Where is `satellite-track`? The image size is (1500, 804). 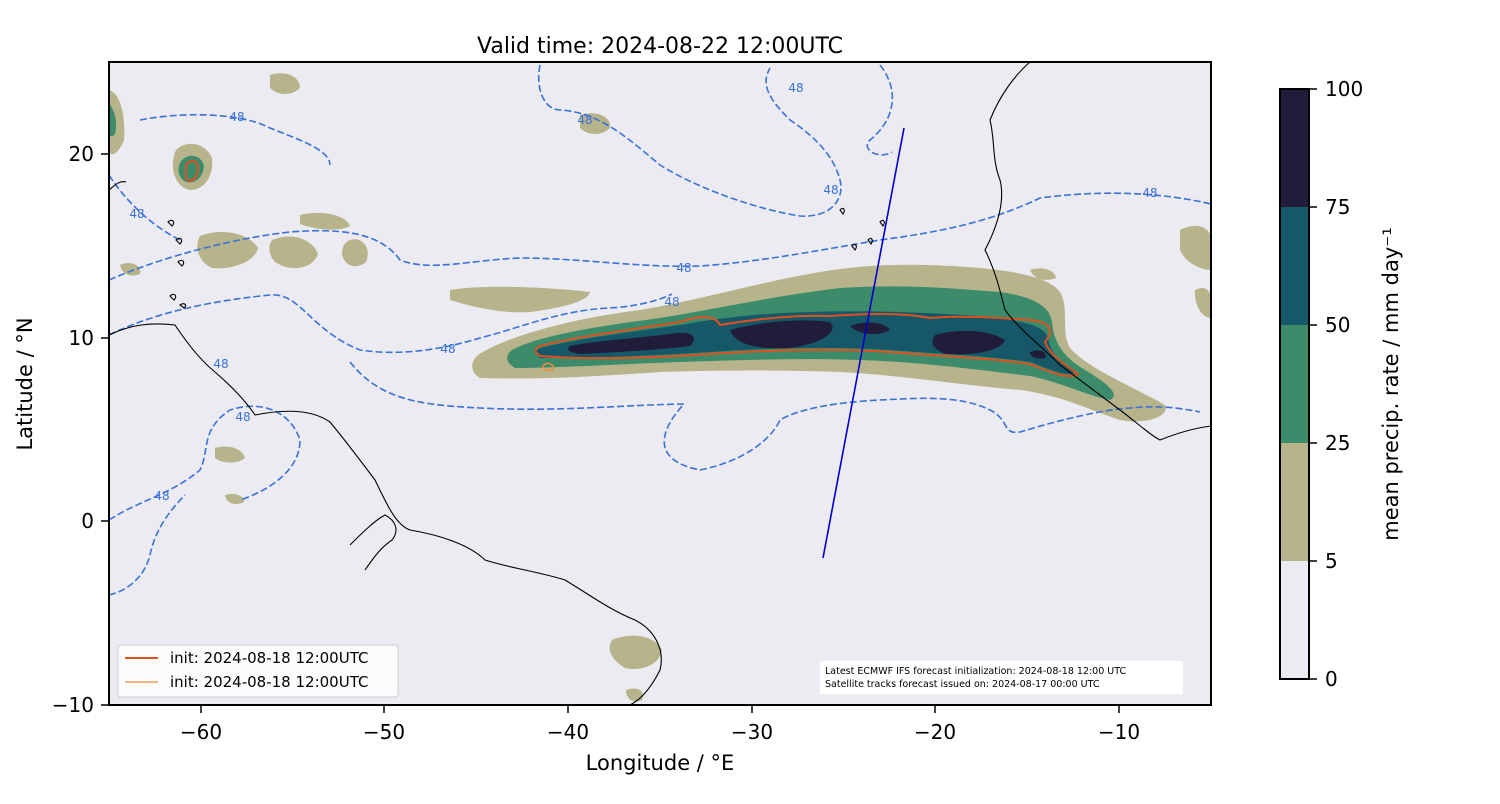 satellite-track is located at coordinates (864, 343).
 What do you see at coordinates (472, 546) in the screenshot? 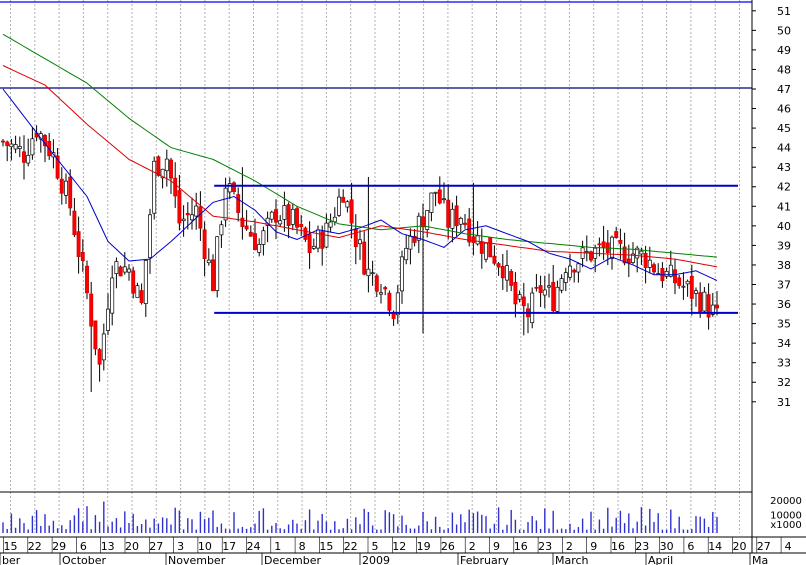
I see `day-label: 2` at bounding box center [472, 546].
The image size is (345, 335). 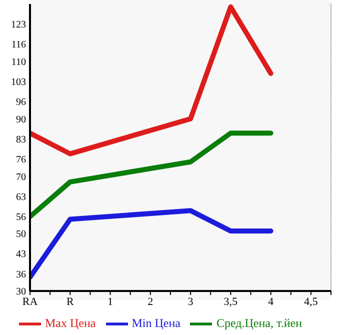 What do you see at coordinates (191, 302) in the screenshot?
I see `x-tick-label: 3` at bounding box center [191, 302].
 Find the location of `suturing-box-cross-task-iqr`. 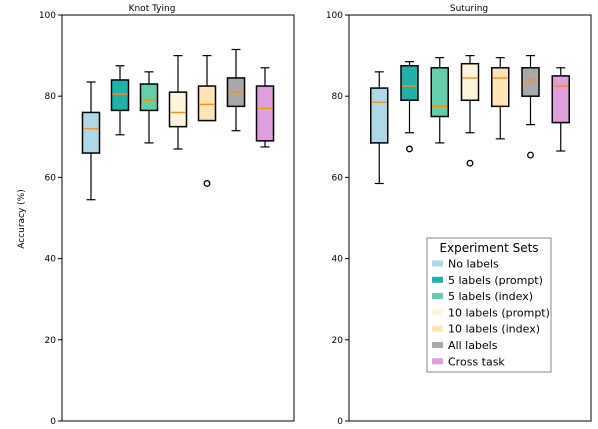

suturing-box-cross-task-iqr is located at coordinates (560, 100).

Exercise description » Put the material from the line containing "Find the location" through the end of the material into a Markdown table with the columns Number and Entry, skipping blank lines. Leave the pictures out.

Exercise result »
| Number | Entry |
|---|---|
| 1 |  Find the location of `suturing-box-cross-task-iqr`.  |
| 2 | suturing-box-cross-task-iqr is located at coordinates (560, 100). |